We use CircleCI workflows as deployment pipelines. This gives us a single standard method of deploying to production, with automated steps reducing room for human error.
Using this workflow enforces automated checks run before releasing to staging or production. For example, tests must pass, linting must pass, and there must be no obvious vulnerabilities. Otherwise the developer will have to fix any issues before trying again.
This workflow means staging must be deployed before production, and a developer must approve a production release. This makes it more likely for developers to test in staging before promoting a change to production.
We typically configure four stages to a release:
- Build and check (Automated)
- Ensure the application compiles successfully (if necessary)
- Ensure automated tests pass
- Ensure linting passes (if available)
- Ensure vulnerability checker passes (if available)
- Staging Release (Automated)
- Hold for Production Release confirmation (Manual)
- Production Release (Automated)
We document our applications to include certain key information. This ensures anybody interested in our project can be guaranteed certain information, and any developer can get set up in a consistent manner.
- Business context. Who was this made for? Why was this made? Who was the product owner?
- Stack. What did we build this with? Why did we choose that?

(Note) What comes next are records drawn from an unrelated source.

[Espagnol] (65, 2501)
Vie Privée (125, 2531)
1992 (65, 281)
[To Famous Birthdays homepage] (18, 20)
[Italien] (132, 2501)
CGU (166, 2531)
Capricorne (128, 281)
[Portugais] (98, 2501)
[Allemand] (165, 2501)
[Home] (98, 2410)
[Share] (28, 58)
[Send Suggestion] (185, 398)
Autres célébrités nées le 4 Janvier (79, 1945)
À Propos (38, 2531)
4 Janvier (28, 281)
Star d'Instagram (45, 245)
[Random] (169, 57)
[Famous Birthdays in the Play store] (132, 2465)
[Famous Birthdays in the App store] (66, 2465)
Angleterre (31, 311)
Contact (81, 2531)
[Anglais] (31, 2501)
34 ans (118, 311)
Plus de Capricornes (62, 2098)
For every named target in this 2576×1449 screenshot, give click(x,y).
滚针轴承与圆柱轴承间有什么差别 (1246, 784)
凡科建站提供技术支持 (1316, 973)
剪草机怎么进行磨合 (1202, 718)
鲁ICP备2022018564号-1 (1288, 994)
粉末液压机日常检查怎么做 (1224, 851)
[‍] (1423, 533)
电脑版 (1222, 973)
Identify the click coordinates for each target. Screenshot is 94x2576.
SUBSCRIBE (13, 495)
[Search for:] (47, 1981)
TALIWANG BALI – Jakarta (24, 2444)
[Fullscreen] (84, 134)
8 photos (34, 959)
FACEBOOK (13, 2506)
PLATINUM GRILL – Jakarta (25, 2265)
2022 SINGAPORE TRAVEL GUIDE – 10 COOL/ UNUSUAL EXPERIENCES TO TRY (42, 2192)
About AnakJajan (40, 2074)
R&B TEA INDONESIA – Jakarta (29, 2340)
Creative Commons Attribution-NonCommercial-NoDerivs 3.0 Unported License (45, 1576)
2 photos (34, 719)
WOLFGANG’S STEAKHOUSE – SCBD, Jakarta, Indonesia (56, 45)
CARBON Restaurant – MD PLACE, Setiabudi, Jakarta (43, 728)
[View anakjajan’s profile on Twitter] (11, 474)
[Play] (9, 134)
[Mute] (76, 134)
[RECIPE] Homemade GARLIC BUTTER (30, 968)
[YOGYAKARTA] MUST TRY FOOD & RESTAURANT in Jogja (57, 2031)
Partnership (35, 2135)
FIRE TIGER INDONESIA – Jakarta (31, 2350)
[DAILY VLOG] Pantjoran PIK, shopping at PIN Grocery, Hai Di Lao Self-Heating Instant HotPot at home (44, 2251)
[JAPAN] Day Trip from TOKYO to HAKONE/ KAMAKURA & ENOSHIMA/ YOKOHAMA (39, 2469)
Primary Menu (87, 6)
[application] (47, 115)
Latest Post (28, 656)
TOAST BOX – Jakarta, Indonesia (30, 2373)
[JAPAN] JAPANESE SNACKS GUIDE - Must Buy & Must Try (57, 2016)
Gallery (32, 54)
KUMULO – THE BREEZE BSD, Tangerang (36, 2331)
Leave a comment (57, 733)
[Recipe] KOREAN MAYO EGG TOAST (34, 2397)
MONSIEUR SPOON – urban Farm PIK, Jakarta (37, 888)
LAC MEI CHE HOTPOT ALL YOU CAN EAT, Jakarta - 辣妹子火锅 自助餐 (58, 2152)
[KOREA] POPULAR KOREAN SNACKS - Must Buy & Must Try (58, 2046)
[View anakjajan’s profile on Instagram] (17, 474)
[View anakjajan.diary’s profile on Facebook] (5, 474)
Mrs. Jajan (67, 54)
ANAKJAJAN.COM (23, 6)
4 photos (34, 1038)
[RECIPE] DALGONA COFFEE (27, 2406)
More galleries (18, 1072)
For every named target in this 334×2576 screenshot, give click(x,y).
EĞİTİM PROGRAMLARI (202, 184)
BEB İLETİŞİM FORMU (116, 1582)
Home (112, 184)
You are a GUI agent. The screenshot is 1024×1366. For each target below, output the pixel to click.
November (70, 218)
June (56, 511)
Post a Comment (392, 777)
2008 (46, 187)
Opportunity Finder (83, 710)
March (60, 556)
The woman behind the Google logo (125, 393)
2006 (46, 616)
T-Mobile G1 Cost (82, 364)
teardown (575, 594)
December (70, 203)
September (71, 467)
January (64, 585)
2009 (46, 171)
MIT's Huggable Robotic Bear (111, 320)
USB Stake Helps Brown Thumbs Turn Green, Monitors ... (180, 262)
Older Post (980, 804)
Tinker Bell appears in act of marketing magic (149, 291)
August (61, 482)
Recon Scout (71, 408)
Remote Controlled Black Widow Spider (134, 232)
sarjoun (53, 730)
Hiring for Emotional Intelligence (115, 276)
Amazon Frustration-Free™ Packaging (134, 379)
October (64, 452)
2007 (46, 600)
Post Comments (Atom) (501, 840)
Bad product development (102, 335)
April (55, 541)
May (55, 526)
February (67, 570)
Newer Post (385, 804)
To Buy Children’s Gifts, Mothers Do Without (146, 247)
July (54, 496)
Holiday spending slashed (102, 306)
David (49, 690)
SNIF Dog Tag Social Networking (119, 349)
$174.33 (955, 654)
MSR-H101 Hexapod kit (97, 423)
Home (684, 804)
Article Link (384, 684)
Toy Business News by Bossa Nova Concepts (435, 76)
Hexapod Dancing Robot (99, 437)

- Installation. How do I get set up with the application as a new developer?
- Development practices. What practices should I adhere to when writing code?
- Release process. When do I release to production? What should I know beforehand? How to get code reviewed and approved?
- Deployment pipeline. What tools do I use to release to production?
- Common problems. Errors and issues developers experienced with the project will have all seen. Useful for new developers to have a reference.
- Useful contacts
- Active maintainers (developers, delivery managers, stakeholders)
- Other contacts (developers, delivery managers, stakeholders)
- Include name, title, company and email address for each.
We use Swagger to get human readable and simple to use API documentation. The generated documentation can be viewed and understood by more than just developers, and is useful for understanding ways we could integrate different services.
The documentation shows a list of all endpoints available in the app, with detailed documentation of inputs and outputs. Other teams can use our swagger documentation to learn how to consume our APIs
In a .NET application, you can use a NuGet package called Swashbuckle to generate Swagger documentation automatically from your typed code. You can find an example of this in the Tenancy API.
In a Ruby application you can use the
swagger-blocks gem, which provides a DSL for defining Swagger documentation automatically. You can find an example of setting this up in the Income API.